The description is well-structured with a clear purpose statement followed by parameter explanations. Each parameter explanation is brief and to the point. There's no wasted text, though the formatting with 'Args:' header and bullet-like structure could be slightly more polished.

Shorter descriptions cost fewer tokens and are easier for agents to parse. Every sentence should earn its place.

Completeness3/5

Given the tool's complexity, does the description cover enough for an agent to succeed on first attempt?

For a mutation tool with 6 parameters, 0% schema coverage, no annotations, and no output schema, the description provides adequate parameter semantics but lacks behavioral context about permissions, error handling, and response format. It covers the 'what' but not the 'how' or 'what happens after'. Given the complexity, it's minimally viable but has clear gaps.

Complex tools with many parameters or behaviors need more documentation. Simple tools need less. This dimension scales expectations accordingly.

Parameters4/5

Does the description clarify parameter syntax, constraints, interactions, or defaults beyond what the schema provides?

Schema description coverage is 0%, so the description must compensate. It provides semantic meaning for all 6 parameters beyond their titles, explaining what each represents (e.g., 'Current lock version (get from project first)', 'New project description in markdown'). This adds substantial value over the bare schema, though it doesn't explain nullability or default behaviors fully.

Input schemas describe structure but not intent. Descriptions should explain non-obvious parameter relationships and valid value ranges.

Purpose4/5

Does the description clearly state what the tool does and how it differs from similar tools?

The description clearly states the verb 'update' and resource 'existing project', making the purpose unambiguous. It distinguishes from siblings like 'create_work_package' or 'list_projects' by focusing on modification rather than creation or listing. However, it doesn't explicitly differentiate from 'update_comment' or 'update_work_package' which are also update operations on different resources.

Agents choose between tools based on descriptions. A clear purpose with a specific verb and resource helps agents select the right tool.

Usage Guidelines2/5

Does the description explain when to use this tool, when not to, or what alternatives exist?

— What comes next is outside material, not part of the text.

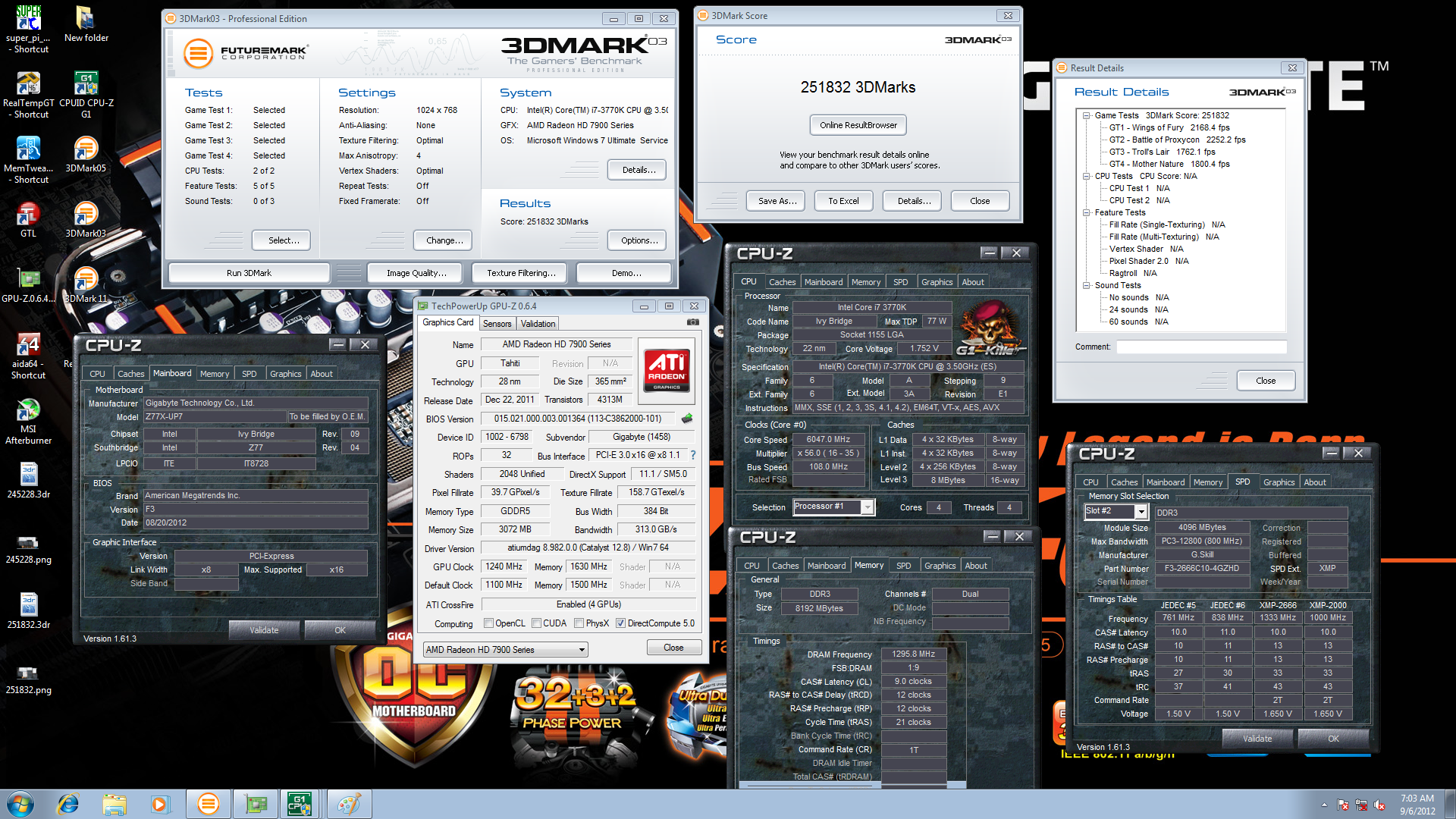The width and height of the screenshot is (1456, 819).
Task: Open the RealTempGT shortcut icon
Action: coord(28,94)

The description provides no guidance on when to use this tool versus alternatives like 'update_work_package' or 'update_comment'. It mentions 'get from project first' for lock_version, which is a prerequisite hint but not explicit usage context. There's no mention of when-not-to-use scenarios or comparisons with sibling tools.

Agents often have multiple tools that could apply. Explicit usage guidance like "use X instead of Y when Z" prevents misuse.